Today we are flying home from Miami—Miami to Atlanta to Kansas City to be precise. Right now I’m sitting in the Sky Club in Atlanta (Kent belongs, we pay for his membership because he flies every other week to Canada and it helps keep things a little more civilized) and I’m posting this because what I saw in Miami and just now in Atlanta is so bizarre I can hardly believe it.

I’m a huge people watcher, always have been and I guess that will never change. While in the boarding area in Miami, I noticed an old lady with a hell of a shiner and couldn’t decide if she’d (a) been in an awful accident or (b) gotten some plastic surgery. I also watched a tall, elegant middle aged man who had diamond status (Kent and I each have platinum, so that man flies a lot) and his son and wife (she sort of just wafted around, barely noticeable to be honest) and then this completely beautiful family of three: husband—very stylishly dressed, wife (also quite stylish and young, probably late 20s) and their daughter, equally beautiful and probably about eight. I remember thinking what a beautiful family they were; they weren’t American and I guessed that they were from somewhere in Latin America although I never heard them speak anything other than accented English.

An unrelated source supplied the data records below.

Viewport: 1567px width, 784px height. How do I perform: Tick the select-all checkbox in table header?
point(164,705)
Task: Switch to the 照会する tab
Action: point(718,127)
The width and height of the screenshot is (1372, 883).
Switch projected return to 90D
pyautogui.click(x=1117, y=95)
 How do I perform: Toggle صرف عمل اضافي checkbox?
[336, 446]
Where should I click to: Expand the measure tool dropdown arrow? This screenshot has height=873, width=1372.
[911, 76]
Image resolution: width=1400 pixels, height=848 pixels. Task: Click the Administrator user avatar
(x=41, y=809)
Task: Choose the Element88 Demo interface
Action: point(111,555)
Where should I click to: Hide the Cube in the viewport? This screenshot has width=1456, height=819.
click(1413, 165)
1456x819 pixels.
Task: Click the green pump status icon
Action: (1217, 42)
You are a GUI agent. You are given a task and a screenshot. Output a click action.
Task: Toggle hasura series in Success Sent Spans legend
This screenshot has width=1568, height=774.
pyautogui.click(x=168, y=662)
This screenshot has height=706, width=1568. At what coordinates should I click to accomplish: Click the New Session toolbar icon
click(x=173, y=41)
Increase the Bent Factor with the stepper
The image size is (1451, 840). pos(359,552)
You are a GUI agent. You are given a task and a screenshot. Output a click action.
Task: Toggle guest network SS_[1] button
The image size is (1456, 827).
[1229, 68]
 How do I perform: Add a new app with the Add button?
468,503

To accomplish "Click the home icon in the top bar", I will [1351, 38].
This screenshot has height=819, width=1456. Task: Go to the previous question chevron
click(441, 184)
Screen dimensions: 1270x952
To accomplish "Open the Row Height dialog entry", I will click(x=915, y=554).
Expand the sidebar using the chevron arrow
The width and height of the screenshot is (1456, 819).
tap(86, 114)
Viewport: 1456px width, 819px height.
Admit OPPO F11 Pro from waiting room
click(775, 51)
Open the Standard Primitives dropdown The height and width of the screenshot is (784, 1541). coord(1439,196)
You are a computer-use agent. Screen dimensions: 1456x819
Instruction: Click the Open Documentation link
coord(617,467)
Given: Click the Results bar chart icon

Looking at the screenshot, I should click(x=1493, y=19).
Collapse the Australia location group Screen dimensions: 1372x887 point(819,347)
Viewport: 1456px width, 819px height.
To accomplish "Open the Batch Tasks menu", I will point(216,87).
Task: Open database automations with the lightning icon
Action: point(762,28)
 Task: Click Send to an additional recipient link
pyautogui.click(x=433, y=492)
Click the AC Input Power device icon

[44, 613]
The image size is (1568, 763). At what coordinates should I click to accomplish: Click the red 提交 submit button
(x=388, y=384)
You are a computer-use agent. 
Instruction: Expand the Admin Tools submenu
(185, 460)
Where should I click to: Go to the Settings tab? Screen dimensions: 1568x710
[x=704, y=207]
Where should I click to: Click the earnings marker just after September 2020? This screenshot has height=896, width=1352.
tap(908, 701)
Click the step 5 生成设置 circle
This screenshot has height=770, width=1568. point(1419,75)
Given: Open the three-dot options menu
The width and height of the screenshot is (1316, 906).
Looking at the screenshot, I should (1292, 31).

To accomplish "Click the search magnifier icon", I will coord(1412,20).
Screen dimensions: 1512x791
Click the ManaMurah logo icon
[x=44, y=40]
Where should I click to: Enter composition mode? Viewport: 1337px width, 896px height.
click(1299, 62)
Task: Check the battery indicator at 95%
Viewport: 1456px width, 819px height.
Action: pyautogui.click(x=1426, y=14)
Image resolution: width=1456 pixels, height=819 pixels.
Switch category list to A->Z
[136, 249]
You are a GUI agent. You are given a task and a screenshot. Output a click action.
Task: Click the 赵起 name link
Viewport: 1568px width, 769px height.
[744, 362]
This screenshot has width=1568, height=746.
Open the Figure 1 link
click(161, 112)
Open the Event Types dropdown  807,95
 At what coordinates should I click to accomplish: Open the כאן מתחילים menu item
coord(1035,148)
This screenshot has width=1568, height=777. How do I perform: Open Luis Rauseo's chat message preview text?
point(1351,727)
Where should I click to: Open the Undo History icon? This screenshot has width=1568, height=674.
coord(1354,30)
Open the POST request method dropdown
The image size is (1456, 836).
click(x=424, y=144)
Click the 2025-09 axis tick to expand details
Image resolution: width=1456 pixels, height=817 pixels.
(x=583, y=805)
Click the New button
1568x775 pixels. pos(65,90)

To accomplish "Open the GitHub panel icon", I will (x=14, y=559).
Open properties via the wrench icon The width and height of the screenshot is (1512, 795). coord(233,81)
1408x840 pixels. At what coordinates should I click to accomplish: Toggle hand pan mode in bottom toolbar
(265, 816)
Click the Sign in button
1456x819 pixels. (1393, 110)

Anyway, once we boarded things got ugly. The mother was immediately confrontational and lit into a man who was apparently sitting in her seat. I mean to say that she demanded to see his boarding pass and got really snotty with the flight attendant. Things don’t normally escalate like than on any plane but this situation did in a hurry, never mind that the man in the wrong seat was trying his best to ensure that she sat with her daughter. Sharp words were exchanged (all by her, not by the “offending” passenger who was the very soul of reasonableness) and finally everyone was in a seat. Kent and I exchanged eye rolls, I will confess, but hey not my circus, not my monkeys.

Until we were deplaning. 

I spoke to the passenger who’d been in the wrong seat to tell him what a great voice he has (truly great, very deep bass notes, kind of gravely, you’d love to hear that voice on the radio) and then I apparently committed my cardinal sin: I told him what he did was nice. Well, that just opened up a can of worms. On the jet bridge, the mother absolutely lit into me and went on and on about how judgmental I’d been, how it was HER seat and clearly I wasn’t a mother.

Wow. Seriously? I’m not a mother because I thought the other passenger did something nice? To be honest, I just started laughing at her (not nice I know but really??) and she just went off even more. Then her husband got into it and as we walked down the concourse, she said we were pieces of shit. I didn’t hear that bit but Kent did and he said, “Excuse me??” And finally I’d had enough and said well actually I have two sons and three grandchildren and good luck with your life, lady, you’re going to need it.

So now I’m still sitting here in the Sky Club just amazed. You know, she could have played that so differently when they got on the plane. I would bet you anything that the man with the cool voice, the one who ended up sitting directly in front of me, would have swapped with her husband so all three could sit together. But that family chose the nuclear option and now at least 10 people from our cabin, the ones who could hear the whole thing, think they’re jerks.

There’s a meme running around Facebook these days which I think fits here really well. It costs nothing to be a decent human being. Words to live by, don’t you think?

1 comment:

KD said...

I can just picture you laughing, which makes me smile. Good for you. I'll bet it helped that nice man to hear some words of support and reinforcement. And, it validated that some people, no matter how pleasant they may appear, are down right classless. Good for you!